--- Description of the task ---
Exact copy, pictures omitted: the line holding "Select the 1D chart interval" and every line after it down to the end of the entries.

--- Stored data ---
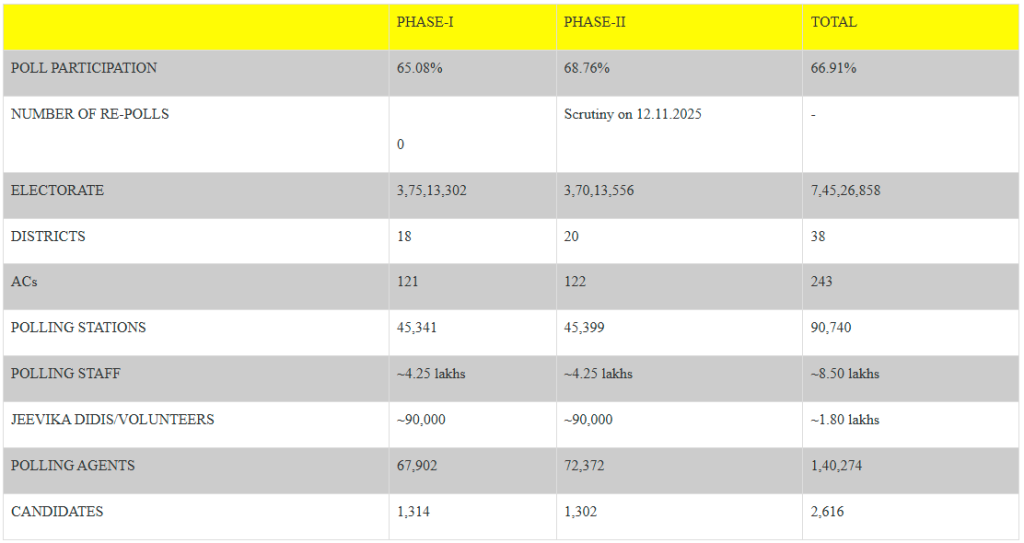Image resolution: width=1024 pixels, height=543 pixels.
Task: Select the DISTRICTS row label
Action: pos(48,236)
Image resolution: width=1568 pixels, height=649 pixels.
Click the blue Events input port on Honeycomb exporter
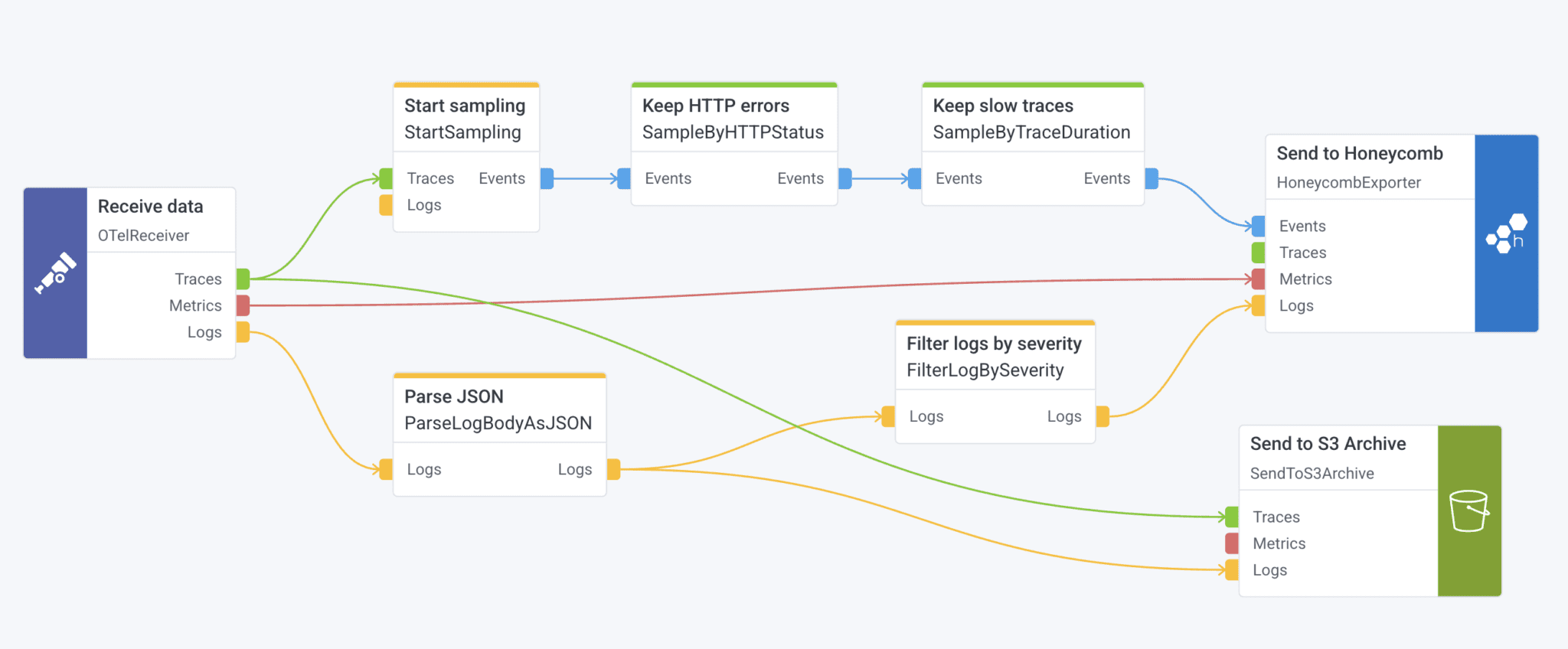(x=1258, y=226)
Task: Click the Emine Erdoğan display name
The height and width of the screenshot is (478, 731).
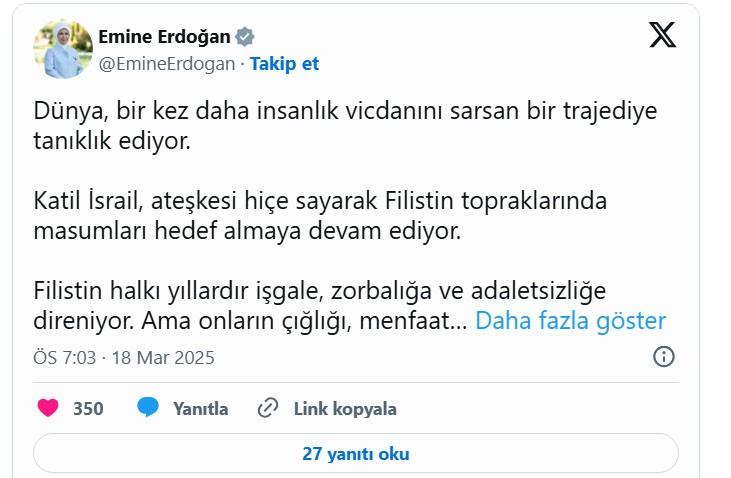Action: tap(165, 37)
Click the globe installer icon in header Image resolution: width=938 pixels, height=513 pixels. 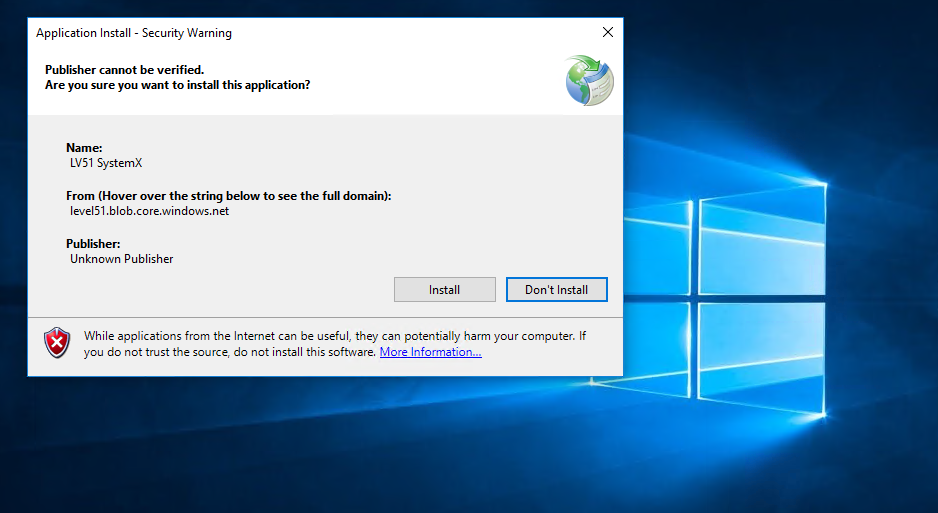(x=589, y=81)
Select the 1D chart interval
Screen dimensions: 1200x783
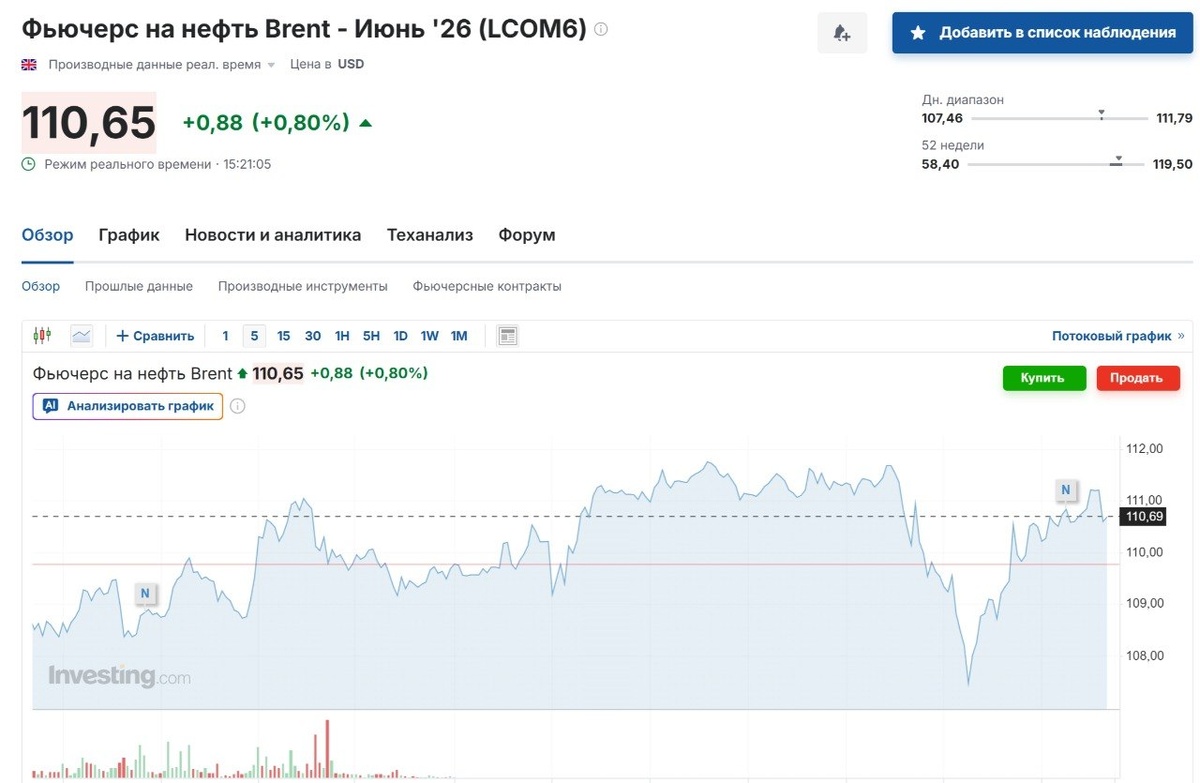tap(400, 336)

--- Exercise answer ---
Select the 1D chart interval
Screen dimensions: 1200x783
tap(400, 336)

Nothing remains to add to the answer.